[Python-Dev] PEP 409 and the stdlib

Steven D'Aprano steve at pearwood.info
Mon May 20 17:39:03 CEST 2013


On 21/05/13 00:12, Ethan Furman wrote:


> As a case in point, base64.py is currently getting a bug fix, and also contains this code:
>
> def b32decode(s, casefold=False, map01=None):
>      .
>      .
>      .
>      for i in range(0, len(s), 8):
>          quanta = s[i: i + 8]
>          acc = 0
>          try:
>              for c in quanta:
>                  acc = (acc << 5) + b32rev[c]
>          except KeyError:
>              raise binascii.Error('Non-base32 digit found')
>      .
>      .
>      .
>          else:
>              raise binascii.Error('Incorrect padding')
>
> Does the KeyError qualify as irrelevant noise?
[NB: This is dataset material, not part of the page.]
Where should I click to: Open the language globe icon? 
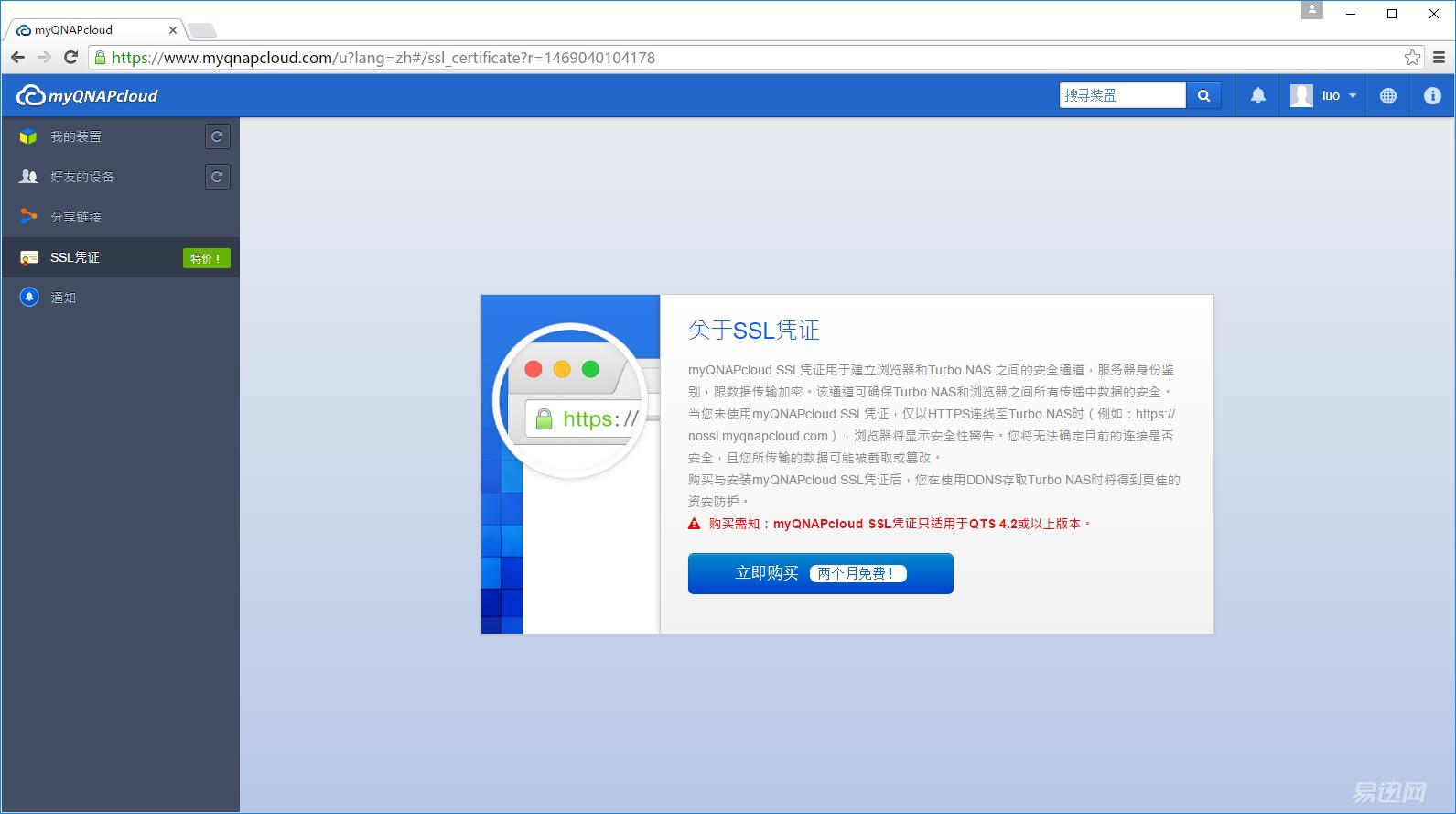click(1388, 95)
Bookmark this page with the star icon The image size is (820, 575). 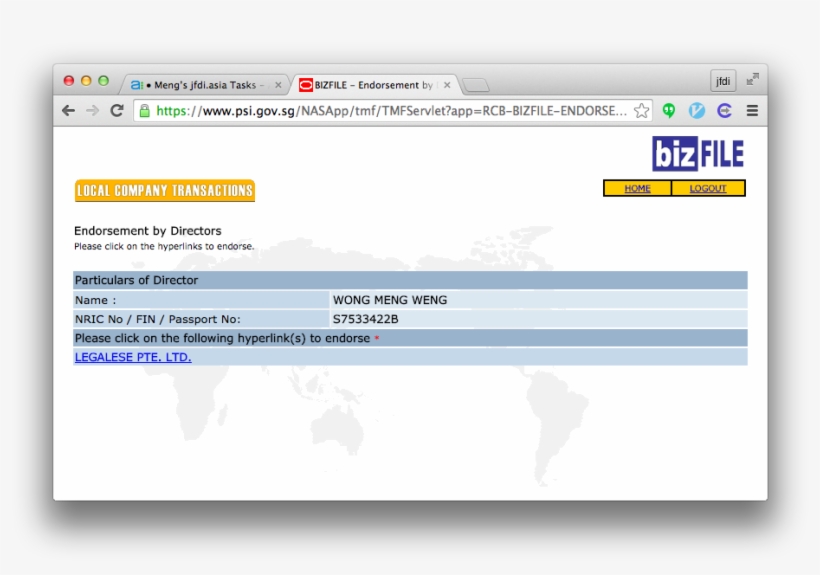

IMO, it is irrelevant noise, and obviously so. The binascii.Error raised is not a bug to be fixed, it is a deliberate exception and part of the API of the binascii module. That it occurs inside an "except KeyError" block is a mere implementation detail. It merely happens to be that digits are converted by looking up in a mapping, another implementation might use a completely different mechanism. In fact, the implementation in Python 3.3 *is* completely different, and there is no KeyError to suppress.
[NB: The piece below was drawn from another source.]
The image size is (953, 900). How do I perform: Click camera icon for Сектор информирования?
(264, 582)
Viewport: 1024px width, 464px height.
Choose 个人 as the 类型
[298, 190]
In another reply, R.David Murray answered:

"I don't see that it is of benefit to suppress [the KeyError]."

Can I suggest that it's obviously been a long, long time since you were a beginner to the language, and you've forgotten how intimidating error messages can be? Error messages should be *relevant*. Irrelevant details don't help, they hinder, and I suggest that the KeyError is irrelevant.